И в этот момент Луиза поднялась. И села, качаясь как больная. Ладонью она обхватила горло, и голос ее был хриплым, а слова неясными:
– Дэвид, ты пытался убить меня?
Ричард повернулся и посмотрел на нее: в темноте она казалась далеким, призрачным пятном.
– Ты пытался убить меня, – повторила она, не веря собственным словам. – За это пойдешь в тюрьму, обещаю тебе…
– Ничего подобного, – он вскочил на ноги и зловеще навис над ней. – Просто мне придется повторить ту же работу, вот и все.
– Нет, ради Бога, нет! Извини, Дэвид, я не подумала хорошенько, прежде чем вернулась к тебе. Мне не следовало возвращаться – я уйду, в самом деле уйду. И никогда тебя не побеспокою, Дэвид, обещаю.
– Я Ричард, а не Дэвид, – мрачно сказал он. – Тебя трудно прикончить, не так ли? Ты умерла уже дважды и все еще жива. Быть может, третий раз положит этому конец.
– Ричард, перестань! – крикнул я. – Пусть уходит. Она действительно уйдет и никогда больше меня не потревожит, я знаю.
– Ты вовсе не знаешь женщин типа Луизы, – усмехнулся он. – И вообще, теперь это уже наше с ней дело. Ты мешаешь, иди спать, Дэвид… спать.
Я почувствовал, что теряю сознание и меня окутывает тьма. В этом сне все было в точности, как в мальчишеские годы. Ричард одолел меня окончательно и волен был делать все, что ему заблагорассудится. Что было дальше, я не знаю.
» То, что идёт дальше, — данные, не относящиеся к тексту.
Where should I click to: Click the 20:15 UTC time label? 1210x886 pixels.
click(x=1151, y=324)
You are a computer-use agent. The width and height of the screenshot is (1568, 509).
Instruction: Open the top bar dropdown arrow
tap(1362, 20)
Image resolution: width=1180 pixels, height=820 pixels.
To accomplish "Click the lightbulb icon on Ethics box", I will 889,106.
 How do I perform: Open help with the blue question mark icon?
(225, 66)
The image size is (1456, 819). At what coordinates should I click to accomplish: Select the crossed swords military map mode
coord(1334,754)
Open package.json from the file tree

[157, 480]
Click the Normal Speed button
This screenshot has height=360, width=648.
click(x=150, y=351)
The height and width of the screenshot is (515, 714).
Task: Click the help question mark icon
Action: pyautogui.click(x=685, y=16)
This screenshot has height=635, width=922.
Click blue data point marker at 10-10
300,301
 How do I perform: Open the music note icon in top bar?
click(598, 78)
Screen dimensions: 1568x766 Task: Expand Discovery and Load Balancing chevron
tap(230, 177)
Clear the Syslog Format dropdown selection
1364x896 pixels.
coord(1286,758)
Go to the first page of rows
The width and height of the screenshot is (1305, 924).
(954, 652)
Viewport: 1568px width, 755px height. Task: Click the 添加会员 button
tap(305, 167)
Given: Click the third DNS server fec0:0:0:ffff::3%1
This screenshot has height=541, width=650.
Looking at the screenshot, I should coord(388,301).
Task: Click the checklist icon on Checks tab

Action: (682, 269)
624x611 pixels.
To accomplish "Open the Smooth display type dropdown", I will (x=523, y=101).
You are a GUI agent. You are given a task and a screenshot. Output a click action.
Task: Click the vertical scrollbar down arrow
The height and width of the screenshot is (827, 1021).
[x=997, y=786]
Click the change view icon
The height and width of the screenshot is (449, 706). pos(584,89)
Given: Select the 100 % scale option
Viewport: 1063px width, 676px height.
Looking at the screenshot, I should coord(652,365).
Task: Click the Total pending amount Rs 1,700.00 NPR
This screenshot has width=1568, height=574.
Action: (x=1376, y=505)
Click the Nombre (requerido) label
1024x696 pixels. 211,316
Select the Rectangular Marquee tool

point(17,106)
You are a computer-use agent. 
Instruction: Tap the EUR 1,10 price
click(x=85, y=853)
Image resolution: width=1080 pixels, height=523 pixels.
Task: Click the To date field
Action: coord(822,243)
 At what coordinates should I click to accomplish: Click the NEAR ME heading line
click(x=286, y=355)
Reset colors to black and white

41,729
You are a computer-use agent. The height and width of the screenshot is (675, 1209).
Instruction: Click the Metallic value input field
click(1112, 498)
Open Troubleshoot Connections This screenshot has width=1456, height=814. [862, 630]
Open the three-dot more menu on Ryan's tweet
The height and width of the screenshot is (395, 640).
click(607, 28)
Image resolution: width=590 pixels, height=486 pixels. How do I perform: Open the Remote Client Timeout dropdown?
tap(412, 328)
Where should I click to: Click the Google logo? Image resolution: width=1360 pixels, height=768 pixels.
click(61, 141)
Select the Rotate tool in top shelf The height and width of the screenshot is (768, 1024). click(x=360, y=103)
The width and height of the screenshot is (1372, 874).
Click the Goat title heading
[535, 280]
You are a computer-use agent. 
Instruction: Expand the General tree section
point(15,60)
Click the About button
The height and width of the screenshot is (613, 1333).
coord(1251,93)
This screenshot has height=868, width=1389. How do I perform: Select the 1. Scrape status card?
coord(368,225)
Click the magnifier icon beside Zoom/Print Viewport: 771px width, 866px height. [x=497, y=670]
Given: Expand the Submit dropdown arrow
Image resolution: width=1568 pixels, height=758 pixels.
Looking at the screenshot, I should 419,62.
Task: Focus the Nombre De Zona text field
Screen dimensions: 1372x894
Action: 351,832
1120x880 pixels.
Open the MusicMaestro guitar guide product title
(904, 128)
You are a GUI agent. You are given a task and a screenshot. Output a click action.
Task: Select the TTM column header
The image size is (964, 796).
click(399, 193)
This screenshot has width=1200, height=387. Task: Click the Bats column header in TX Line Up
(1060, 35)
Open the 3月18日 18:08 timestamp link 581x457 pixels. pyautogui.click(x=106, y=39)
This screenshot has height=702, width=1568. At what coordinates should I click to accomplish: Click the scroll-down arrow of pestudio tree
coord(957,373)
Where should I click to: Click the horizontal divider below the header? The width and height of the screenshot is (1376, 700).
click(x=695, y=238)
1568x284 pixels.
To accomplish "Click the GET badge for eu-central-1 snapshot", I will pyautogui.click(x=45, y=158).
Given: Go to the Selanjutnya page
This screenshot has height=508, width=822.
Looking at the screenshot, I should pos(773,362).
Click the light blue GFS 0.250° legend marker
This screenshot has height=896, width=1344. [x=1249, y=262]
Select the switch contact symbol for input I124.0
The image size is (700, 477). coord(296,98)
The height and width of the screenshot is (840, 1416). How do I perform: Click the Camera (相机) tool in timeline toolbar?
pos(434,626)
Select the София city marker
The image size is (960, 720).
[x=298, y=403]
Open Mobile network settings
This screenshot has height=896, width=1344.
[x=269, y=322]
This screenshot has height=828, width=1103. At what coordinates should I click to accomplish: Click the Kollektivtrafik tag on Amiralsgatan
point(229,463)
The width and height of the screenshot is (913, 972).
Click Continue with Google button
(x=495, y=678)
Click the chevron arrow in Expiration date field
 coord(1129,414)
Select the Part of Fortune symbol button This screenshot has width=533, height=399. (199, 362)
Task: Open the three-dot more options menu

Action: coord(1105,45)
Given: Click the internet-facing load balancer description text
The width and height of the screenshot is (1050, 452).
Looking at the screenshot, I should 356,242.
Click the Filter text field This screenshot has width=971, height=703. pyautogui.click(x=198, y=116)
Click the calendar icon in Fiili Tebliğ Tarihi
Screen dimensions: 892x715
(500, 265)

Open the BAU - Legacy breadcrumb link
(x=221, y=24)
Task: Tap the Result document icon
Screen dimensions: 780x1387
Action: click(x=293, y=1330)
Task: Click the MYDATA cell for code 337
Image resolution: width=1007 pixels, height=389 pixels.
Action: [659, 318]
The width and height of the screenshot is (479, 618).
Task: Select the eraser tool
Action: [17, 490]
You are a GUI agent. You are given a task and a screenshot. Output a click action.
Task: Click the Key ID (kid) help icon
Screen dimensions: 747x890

Вдруг я понял, что лежу в собственной постели, одетый в пижаму. Посреди комнаты стоял, улыбаясь мне, Ричард:
– Итак, ты снова цел и невредим, Дэвид. А я удаляюсь, но еще вернусь. На это ты можешь положиться.
– Луиза! Что ты с ней сделал?
Ричард улыбнулся:
– Спокойной ночи, Дэвид. И запомни – все это было лишь сном. Довольно интересным сном…
С этими словами он исчез, а я открыл глаза и обнаружил, что было девять утра и звенел будильник. Такой сон, доктор…
– Спасибо, Дэвид, теперь все понятно. Я объясню тебе этот сон, и ты никогда больше его не увидишь.
– Это правда, доктор?
– Перед тем, как скончалась твоя первая жена, Луиза, ты желал ее смерти? Ведь так?
– Да, я хотел, чтобы она умерла.
– Верно. И когда это произошло, ты почувствовал подсознательную вину, будто сам убил ее. В канун женитьбы на Энн это чувство вины выразилось в кошмаре, в котором вновь ожила Луиза. Вероятно, звонок будильника показался тебе телефонным, и это послужило толчком всему сну – о Луизе, Ричарде и всем остальном. Тебе понятно?
– Да, доктор.
– Теперь отдохни несколько минут. Когда я разбужу тебя, ты проснешься и навсегда забудешь свой сон. Он никогда к тебе не вернется. Отдыхай, Дэвид.
– Да, доктор.
– Доктор Мэнсон!
– Да, миссис Карпентер?
– Вы уверены, что это никогда ему не приснится?
– Вполне уверен: его подсознательное чувство вины всплыло на поверхность, если можно так выразиться. И именно так же оно устранится.